先の批判と矛盾するようだがこの点は過去作のCLANNADのようにしろはが亡くなる前後について丁寧に掘り下げられていたなら解決されていたかもしれず、素直にもったいないと感じた。

最後にごく個人的な願望になるが、新島夕のファンだったためそういう意味でも本作には期待していた。いや、正直に言ってKeyであることよりもそちらの期待のほうが大きかった。
だが結果的にSummer Pocketsはシナリオライターの個性というものは消臭されていて、Keyブランドの色が濃く出た作品だった。それが悪いこととは言わない。ライターの個性が強く出過ぎたために制御できなかったRewriteの失敗を活かした作品作りだったのだと思う。
それでも私は新島夕の夏の物語が見たかった。プロローグの終わりにハイリとしろはが夜の浜辺で語るシーンで感じた郷愁の手触りを最後まで感じていたかった。しろはルートのようなストーリーがその先も続くことを、Key + 新島夕が産み出すものを期待していた。
なのでそういう意味で本作のオーラスを残念に感じてしまったのは否めない。


否定的な見方が多くなってしまったが、良かった点としてライティングとディレクションを担当した魁氏の存在がある。本作では唯一、かつてKey作品に参加していたライターとしてKeyブランドに相応しいシナリオを多く書き、作品を見事にまとめあげていた。
魁氏といえばCLANNADの藤林姉妹や柊勝平が象徴的であまり良い作品を作られるイメージを持っていなかったのだが、本作でそのイメージは見事に払拭されただろう。
今後も魁氏がライティングとディレクションを担当するのならば、シナリオライター麻枝准が不在であってもKeyの魂のようなものは守られていくのではないかと感じた。
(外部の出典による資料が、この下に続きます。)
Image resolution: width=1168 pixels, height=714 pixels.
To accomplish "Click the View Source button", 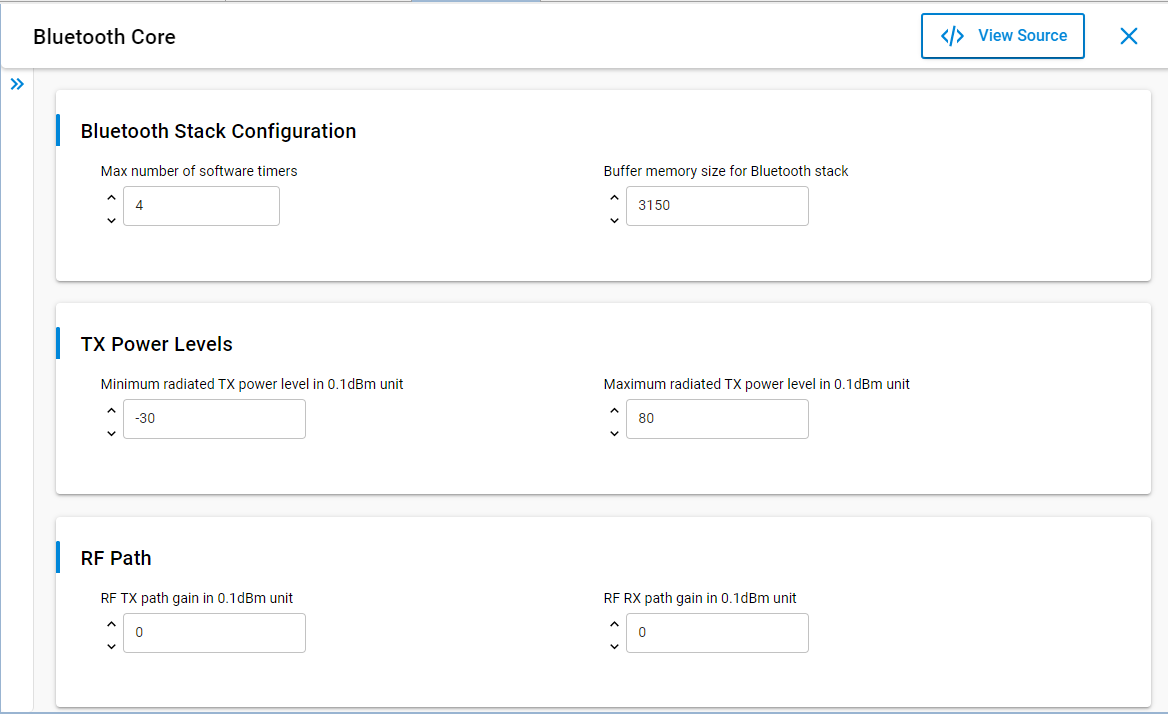I will pyautogui.click(x=1002, y=36).
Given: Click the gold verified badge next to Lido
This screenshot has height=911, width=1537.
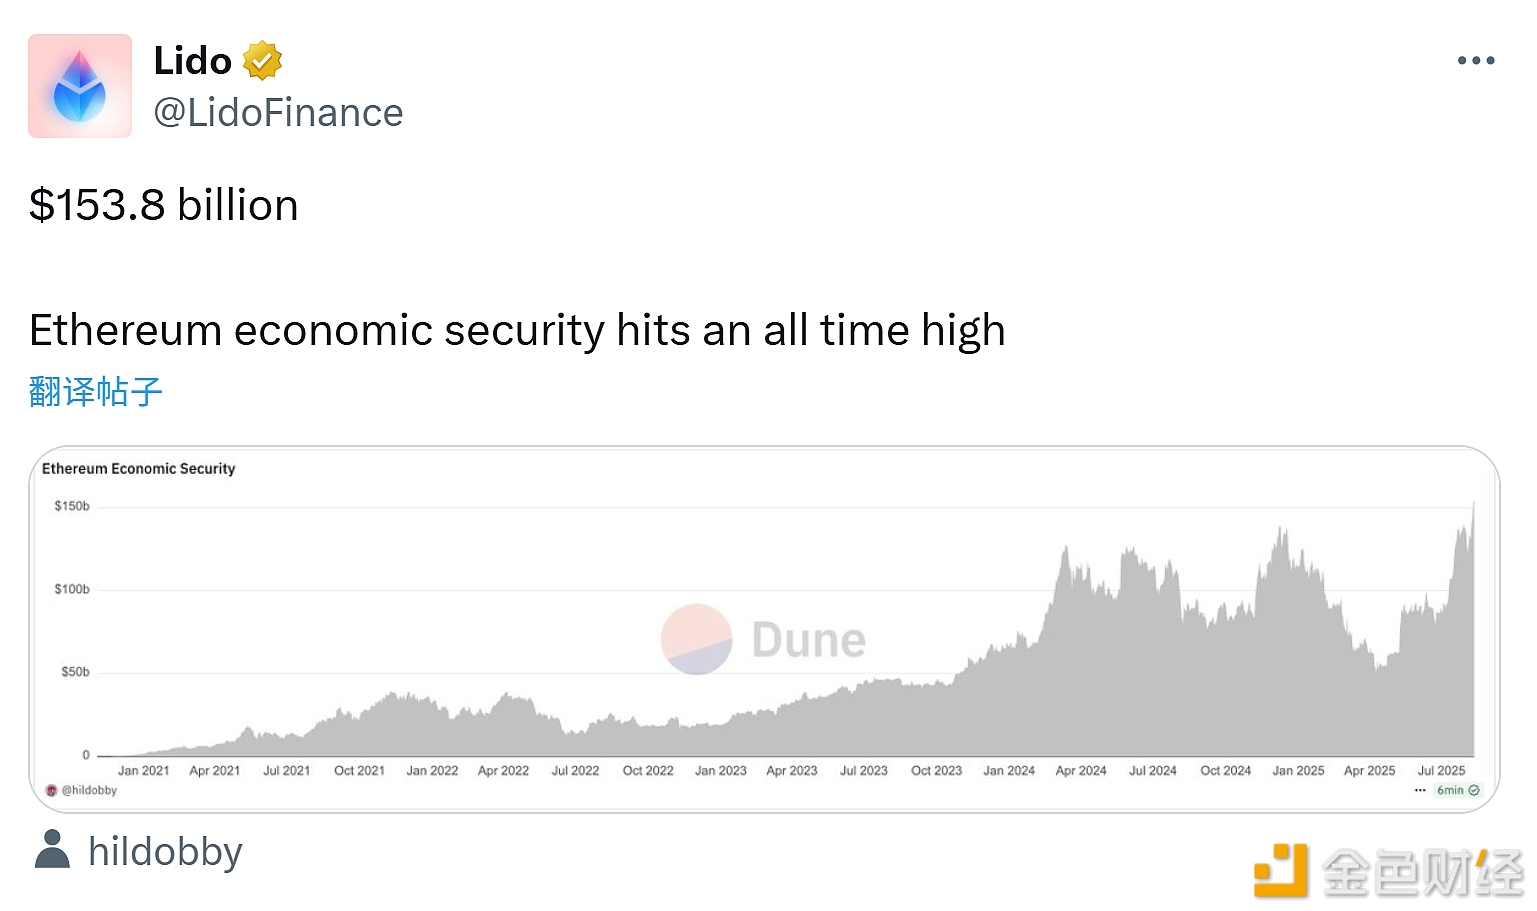Looking at the screenshot, I should point(262,61).
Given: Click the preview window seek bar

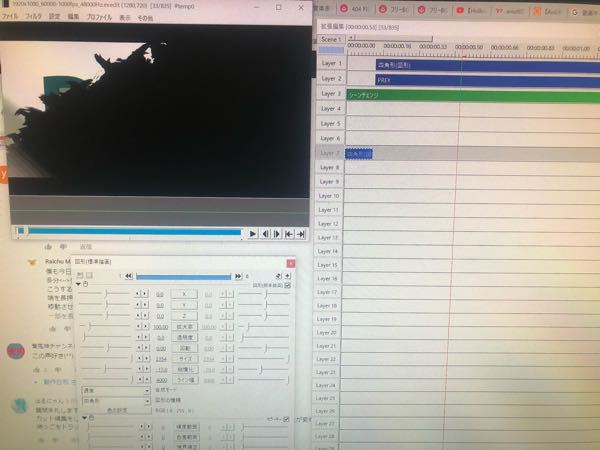Looking at the screenshot, I should 128,232.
久しぶりのKey新作は、確かにKeyが終わっていないことを感じさせる高品質な作品だった。しかしKeyなら、あの頃の麻枝准ならもっとやれたのではないか?という疑いを同時に抱いてしまう作品でもあった。
Summer PocketsをもってKeyが復活した、と言い切るのはおそらく難しいだろう。だが未来に繋がる一歩と感じることはできた。
プレイ中クリックをしながら涙を流すKey、が帰ってくるその日を期待して待っていたいと思う。


好きなシナリオ順
しろは>鴎>ALKA>Pocket>蒼>紬

好きなBGM
・Sea,You & Me
・Sea, Your Memory
・夜は短く、空は遠くて…
・夏を刻んだ、波の音は…

好きなボーカル曲
・Lasting Moment
・ポケットをふくらませて

(7/15追記)
他人の感想にアレコレ言うのは良いことではないと承知しつつもどうしても見過ごせなかったので一点だけ。

紬ルートのライターが新島夕ではないかと推察するユーザーが複数いらっしゃったが、紬ルート担当はハサマ氏であって新島夕ではない。
本作、オーラスを除き挿入歌の作詞担当がそのルートの担当ライターとなっているので紬ルートはハサマ氏でまず間違いない。
たとえ作詞のことが無かったとしても作中の文章が新島夕のものとは似ても似つかず、このルートだけ全体から浮いたテキストになっていることから新島夕/魁の両名でないのは断言できます。